===== Selected text

Now, people celebrate the entire month of March as Women’s History Month, in addition to International Women’s Day on March 8. Of course, one day or one month really isn’t enough to share all of the accomplishments and achievements of women today, let alone those who have forged the path and broken glass ceilings through history in a variety of fields, and advanced the cultural, social, economic and political equality for women around the world.

The forgotten woman behind International Women’s Day

Nevertheless, we want to take this opportunity to celebrate leading women in atmospheric and climate sciences, who have forged the path to better our knowledge of the weather and world around us. Women only make up about one-third of the STEM workforce, with past studies suggesting atmospheric sciences may have the fewest women of all Earth sciences. But their contributions are major and serve as an inspiration for other burgeoning scientists.

Previously, we honored the influence and significant contributions of Joanne Simpson, Eunice Foot, June Bacon-Bercey, Suzanne Van Cooten, Fadji Zaouna Maina, and Mika Tosca. Here are six more women to add to this outstanding list.

On International Women’s Day, these atmospheric scientists inspire us

Bernice Ackerman

Bernice Ackerman was a pioneer in the early history of women in atmospheric sciences, with nearly four decades of contributions.

According to a 1995 issue of the Bulletin of the American Meteorological Society, Ackerman’s personality and toughness enabled her to succeed in “a man’s world” of the rapidly developing postwar era of meteorology. She started her career as a weather observer and flight briefer for the Women Accepted for Volunteer Emergency Service (WAVES). After the war, she earned a bachelor’s degree in meteorology at the University of Chicago in 1948, and would go on to get both a masters and a doctorate by 1965.

==========

■ **Exercise description**
In the piece on women in atmospheric sciences, what degree did Bernice Ackerman earn at the University of Chicago in 1948?

===== Record extracts

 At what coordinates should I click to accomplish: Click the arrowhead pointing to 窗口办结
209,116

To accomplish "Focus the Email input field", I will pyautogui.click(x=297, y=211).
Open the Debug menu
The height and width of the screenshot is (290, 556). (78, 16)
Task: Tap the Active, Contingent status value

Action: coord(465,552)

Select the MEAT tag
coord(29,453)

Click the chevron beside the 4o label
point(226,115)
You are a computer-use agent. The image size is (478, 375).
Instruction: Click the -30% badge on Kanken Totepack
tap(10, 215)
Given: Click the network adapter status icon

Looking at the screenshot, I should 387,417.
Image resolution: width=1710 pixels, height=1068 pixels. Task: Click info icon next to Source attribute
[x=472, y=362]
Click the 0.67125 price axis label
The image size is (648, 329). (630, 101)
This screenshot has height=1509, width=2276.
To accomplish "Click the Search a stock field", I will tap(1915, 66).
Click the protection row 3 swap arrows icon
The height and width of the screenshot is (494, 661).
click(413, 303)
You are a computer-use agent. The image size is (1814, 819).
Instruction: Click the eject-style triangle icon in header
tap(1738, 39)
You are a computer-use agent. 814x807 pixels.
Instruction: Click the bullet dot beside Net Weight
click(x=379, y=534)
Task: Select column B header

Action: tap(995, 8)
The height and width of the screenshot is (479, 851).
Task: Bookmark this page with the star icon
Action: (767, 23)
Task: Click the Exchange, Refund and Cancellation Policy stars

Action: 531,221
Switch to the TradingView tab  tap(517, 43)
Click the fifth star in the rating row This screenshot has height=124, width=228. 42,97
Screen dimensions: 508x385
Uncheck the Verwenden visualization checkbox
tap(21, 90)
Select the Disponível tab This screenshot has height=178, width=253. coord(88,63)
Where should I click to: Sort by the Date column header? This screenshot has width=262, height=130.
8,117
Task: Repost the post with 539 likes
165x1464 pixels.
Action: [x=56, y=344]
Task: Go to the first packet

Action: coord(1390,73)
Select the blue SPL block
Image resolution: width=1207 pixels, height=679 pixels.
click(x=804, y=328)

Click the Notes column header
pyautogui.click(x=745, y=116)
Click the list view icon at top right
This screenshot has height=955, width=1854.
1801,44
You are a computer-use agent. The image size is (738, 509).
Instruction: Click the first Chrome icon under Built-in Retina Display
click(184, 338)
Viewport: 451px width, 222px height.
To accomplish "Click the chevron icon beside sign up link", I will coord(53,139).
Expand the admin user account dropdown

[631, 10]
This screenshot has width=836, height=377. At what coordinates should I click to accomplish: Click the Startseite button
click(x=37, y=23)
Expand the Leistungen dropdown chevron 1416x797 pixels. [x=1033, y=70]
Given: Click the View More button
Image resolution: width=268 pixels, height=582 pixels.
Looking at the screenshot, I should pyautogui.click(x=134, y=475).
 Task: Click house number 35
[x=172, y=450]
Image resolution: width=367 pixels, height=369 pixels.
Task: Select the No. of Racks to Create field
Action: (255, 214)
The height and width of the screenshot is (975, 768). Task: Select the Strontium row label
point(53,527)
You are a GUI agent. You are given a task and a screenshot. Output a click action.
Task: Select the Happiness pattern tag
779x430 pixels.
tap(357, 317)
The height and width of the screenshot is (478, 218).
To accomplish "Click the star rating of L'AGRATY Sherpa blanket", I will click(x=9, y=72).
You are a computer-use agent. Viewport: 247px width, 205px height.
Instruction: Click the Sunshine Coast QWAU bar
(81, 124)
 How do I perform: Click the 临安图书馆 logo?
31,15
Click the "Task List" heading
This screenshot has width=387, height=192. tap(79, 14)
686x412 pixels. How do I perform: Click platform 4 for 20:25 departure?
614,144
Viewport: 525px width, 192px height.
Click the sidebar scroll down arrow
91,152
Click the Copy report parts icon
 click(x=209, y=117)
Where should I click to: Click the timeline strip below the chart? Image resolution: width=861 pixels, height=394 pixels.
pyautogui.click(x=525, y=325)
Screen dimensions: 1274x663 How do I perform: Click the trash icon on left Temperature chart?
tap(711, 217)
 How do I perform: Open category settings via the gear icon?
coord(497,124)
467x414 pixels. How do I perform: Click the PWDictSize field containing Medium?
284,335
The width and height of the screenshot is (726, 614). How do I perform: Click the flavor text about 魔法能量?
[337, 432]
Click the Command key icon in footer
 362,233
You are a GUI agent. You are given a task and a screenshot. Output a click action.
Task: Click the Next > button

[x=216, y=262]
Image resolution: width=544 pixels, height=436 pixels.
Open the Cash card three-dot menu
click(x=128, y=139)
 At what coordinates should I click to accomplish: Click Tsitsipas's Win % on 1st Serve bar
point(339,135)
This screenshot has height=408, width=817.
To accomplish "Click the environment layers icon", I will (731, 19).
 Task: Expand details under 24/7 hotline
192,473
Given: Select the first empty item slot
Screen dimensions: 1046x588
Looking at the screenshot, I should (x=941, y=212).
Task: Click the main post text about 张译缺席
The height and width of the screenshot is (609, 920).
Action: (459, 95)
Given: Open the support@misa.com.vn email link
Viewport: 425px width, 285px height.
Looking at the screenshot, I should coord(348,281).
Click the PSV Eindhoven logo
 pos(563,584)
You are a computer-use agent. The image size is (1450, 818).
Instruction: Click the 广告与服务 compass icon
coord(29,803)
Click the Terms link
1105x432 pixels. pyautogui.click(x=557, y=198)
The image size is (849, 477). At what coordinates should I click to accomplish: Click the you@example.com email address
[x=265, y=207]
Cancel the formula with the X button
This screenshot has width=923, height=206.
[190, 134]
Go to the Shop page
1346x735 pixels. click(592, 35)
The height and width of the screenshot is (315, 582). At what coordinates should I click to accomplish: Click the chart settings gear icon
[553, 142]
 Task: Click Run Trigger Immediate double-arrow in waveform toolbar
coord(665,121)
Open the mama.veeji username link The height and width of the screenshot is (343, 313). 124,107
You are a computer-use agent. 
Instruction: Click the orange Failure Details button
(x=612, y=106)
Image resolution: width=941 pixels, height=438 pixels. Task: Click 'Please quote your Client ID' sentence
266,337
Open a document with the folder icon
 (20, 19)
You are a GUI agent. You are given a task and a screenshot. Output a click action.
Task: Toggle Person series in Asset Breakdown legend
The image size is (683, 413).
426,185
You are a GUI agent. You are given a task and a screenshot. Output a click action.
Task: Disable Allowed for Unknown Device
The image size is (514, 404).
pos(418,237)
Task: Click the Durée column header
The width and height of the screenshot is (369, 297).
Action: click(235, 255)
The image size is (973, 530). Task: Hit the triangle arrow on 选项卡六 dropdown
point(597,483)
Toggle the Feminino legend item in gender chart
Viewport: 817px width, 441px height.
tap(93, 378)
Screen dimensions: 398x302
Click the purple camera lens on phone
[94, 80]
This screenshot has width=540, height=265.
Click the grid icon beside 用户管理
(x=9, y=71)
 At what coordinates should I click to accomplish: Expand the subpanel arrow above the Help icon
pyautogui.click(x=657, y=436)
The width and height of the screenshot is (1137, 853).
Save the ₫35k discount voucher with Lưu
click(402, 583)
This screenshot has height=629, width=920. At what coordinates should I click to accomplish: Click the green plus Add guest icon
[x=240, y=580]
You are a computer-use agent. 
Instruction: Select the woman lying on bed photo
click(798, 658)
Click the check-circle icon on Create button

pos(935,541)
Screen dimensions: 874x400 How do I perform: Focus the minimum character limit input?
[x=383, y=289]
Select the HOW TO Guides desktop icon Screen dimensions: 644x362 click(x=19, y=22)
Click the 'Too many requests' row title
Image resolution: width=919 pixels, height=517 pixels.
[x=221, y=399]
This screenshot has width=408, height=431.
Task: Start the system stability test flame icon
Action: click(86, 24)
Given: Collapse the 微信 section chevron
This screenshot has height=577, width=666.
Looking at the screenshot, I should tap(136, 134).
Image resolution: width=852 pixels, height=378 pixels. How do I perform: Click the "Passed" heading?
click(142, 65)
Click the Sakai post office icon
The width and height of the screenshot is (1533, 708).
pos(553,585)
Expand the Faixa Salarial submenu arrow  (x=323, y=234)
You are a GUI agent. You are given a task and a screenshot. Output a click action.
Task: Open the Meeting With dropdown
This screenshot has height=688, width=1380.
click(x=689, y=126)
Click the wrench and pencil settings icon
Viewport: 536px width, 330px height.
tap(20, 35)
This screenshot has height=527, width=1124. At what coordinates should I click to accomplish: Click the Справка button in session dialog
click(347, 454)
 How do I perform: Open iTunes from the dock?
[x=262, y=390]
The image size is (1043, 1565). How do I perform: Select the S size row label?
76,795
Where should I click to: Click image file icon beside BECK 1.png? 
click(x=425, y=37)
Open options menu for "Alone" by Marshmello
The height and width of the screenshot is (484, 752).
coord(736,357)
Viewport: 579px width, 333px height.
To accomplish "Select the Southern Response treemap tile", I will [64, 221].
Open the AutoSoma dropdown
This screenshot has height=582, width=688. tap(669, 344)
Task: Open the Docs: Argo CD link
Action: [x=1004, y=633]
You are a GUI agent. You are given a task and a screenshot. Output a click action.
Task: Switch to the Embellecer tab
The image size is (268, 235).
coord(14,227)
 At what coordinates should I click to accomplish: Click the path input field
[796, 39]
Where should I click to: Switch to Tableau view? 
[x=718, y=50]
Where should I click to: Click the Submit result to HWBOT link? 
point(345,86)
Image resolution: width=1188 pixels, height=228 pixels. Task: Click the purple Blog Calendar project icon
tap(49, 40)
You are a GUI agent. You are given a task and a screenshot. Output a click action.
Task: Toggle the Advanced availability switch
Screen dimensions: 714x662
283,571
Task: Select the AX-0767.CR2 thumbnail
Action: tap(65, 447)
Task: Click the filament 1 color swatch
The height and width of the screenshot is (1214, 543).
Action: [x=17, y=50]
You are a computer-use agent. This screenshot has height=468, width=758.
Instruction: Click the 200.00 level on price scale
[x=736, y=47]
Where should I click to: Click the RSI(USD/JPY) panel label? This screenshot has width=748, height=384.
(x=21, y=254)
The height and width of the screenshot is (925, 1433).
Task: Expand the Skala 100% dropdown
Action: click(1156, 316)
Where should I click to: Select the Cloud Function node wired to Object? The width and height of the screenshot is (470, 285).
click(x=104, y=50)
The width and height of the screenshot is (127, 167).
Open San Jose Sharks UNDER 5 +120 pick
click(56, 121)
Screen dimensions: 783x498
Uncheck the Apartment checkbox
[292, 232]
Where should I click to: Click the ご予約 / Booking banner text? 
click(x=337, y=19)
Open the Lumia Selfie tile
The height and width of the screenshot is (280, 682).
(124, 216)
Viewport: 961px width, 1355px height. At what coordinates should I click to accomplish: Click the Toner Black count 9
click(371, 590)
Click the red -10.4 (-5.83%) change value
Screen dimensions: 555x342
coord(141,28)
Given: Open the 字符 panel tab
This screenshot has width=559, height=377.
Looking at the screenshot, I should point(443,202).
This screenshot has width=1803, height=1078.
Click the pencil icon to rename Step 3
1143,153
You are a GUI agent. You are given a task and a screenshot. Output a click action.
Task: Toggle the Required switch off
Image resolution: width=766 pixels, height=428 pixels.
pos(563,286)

==========

■ **Response to this task**
A bachelor's degree in meteorology.